Tune in next time, for Division Algorithm!
[Cut to black.]

Okay, that isn't a real life example, but it certainly isn't dull.

You have a pocket full of quarters (39 in all) and a serious gumball craving. The supermarket gumball machine charges a dollar per gumball. (The money-grubbers!) How many gumballs can you get, and how many quarters will you have left?
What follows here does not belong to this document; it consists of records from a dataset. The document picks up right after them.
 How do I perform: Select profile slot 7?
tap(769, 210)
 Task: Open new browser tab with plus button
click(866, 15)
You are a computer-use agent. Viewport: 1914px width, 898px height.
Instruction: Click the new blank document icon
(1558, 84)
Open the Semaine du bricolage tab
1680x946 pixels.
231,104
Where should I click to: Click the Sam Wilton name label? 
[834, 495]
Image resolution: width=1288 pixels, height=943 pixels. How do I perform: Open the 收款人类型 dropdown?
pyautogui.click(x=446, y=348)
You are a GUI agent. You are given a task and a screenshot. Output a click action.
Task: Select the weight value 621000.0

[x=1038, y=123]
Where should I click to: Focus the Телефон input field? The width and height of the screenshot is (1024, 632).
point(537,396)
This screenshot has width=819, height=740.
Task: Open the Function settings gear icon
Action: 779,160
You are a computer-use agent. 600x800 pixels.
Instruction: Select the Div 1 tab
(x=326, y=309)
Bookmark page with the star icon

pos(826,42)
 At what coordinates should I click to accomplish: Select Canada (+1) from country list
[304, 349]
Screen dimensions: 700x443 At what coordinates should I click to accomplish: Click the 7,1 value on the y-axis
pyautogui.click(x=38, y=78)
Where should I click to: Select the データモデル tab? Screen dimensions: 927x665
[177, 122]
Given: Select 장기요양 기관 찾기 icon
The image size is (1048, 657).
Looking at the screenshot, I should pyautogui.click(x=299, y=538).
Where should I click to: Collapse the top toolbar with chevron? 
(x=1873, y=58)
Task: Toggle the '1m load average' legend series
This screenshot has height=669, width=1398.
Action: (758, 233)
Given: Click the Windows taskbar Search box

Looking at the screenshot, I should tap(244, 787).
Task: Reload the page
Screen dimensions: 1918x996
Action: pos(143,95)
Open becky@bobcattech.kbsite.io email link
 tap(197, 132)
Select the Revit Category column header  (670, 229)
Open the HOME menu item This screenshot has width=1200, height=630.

That isn't quite as exciting, but it's more "real."
A: I found Cameron Blue's answer confusing so I wrote my own answer. How do you compute a quotient and a remainder of a division problem? It's by computing the quotient and remainder on division of the original dividend by the divisor, in terms of the quotient and remainder of the division of a new divison problem with the original divisor without the last digit as a divisor and the same dividend, and recognizing that you can iterate this process of changing the division problem. Now the quetion is "How do you do a single iteration of that process?" Let's say you have a really large number and you want to find its quotient and remainder on division by 257. Once you find the quotient and remainder of the original dividend without the last digit on division by 257, you can find the quotient and remainder of the original division problem as follows. What does it mean to say the quotient and remainder on the original dividend without the last digit are? It means it can be expressed as 257 $\times$ a natural number + a natural number from 0 to 256. So if you multiply that by 10 than add a number between 0 and 9, then this new number can be expressed as 257 $\times$ 10 times the quotient + 10 times the remainder plus that number from 0 to 9. Now this number is small enough that we can find its quotient and remainder on division by 257 in our head. Its remainder will now become the remainder of the original problem and once you add this quotient onto the number that was used in the sentence "So if you multiply that by 10 than add a number between 0 and 9, then this new number can be expressed as 257 $\times$ 10 times the quotient + 10 times the remainder plus that number from 0 to 9," you get the quotient of the original division problem.